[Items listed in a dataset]
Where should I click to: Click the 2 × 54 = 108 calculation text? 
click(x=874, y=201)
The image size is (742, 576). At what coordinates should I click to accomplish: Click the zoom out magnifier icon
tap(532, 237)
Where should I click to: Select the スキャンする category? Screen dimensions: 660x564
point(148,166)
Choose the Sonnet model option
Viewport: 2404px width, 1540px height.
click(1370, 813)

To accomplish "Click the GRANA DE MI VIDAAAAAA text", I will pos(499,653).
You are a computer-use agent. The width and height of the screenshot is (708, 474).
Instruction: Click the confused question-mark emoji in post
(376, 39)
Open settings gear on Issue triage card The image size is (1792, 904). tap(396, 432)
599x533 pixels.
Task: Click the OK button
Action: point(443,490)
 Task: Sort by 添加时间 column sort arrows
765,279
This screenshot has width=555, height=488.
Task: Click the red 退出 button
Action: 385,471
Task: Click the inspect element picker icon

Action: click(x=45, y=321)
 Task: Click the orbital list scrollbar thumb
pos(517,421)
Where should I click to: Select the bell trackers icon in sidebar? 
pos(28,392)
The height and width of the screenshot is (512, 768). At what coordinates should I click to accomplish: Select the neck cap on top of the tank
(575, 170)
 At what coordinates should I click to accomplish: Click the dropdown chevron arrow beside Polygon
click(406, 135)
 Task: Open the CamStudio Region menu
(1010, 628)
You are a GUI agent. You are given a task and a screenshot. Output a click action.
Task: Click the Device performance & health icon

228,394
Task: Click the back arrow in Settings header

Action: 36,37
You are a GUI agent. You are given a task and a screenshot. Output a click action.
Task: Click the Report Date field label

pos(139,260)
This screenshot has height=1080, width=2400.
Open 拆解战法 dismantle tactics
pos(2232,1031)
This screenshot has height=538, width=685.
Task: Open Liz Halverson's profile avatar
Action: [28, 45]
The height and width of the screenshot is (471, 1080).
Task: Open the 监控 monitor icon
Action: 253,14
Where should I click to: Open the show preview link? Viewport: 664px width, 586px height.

= DIRECTIONS =
What is needed here is an exact transcription of the records above.

= EXERCISE RESPONSE =
Where should I click to: Click the 2 × 54 = 108 calculation text? 
click(x=874, y=201)
The image size is (742, 576). At what coordinates should I click to accomplish: Click the zoom out magnifier icon
tap(532, 237)
Where should I click to: Select the スキャンする category? Screen dimensions: 660x564
point(148,166)
Choose the Sonnet model option
Viewport: 2404px width, 1540px height.
click(1370, 813)

To accomplish "Click the GRANA DE MI VIDAAAAAA text", I will pos(499,653).
You are a computer-use agent. The width and height of the screenshot is (708, 474).
Instruction: Click the confused question-mark emoji in post
(376, 39)
Open settings gear on Issue triage card The image size is (1792, 904). tap(396, 432)
599x533 pixels.
Task: Click the OK button
Action: point(443,490)
 Task: Sort by 添加时间 column sort arrows
765,279
This screenshot has width=555, height=488.
Task: Click the red 退出 button
Action: 385,471
Task: Click the inspect element picker icon

Action: click(x=45, y=321)
 Task: Click the orbital list scrollbar thumb
pos(517,421)
Where should I click to: Select the bell trackers icon in sidebar? 
pos(28,392)
The height and width of the screenshot is (512, 768). At what coordinates should I click to accomplish: Select the neck cap on top of the tank
(575, 170)
 At what coordinates should I click to accomplish: Click the dropdown chevron arrow beside Polygon
click(406, 135)
 Task: Open the CamStudio Region menu
(1010, 628)
You are a GUI agent. You are given a task and a screenshot. Output a click action.
Task: Click the Device performance & health icon

228,394
Task: Click the back arrow in Settings header

Action: 36,37
You are a GUI agent. You are given a task and a screenshot. Output a click action.
Task: Click the Report Date field label

pos(139,260)
This screenshot has height=1080, width=2400.
Open 拆解战法 dismantle tactics
pos(2232,1031)
This screenshot has height=538, width=685.
Task: Open Liz Halverson's profile avatar
Action: [28, 45]
The height and width of the screenshot is (471, 1080).
Task: Open the 监控 monitor icon
Action: 253,14
Where should I click to: Open the show preview link? Viewport: 664px width, 586px height.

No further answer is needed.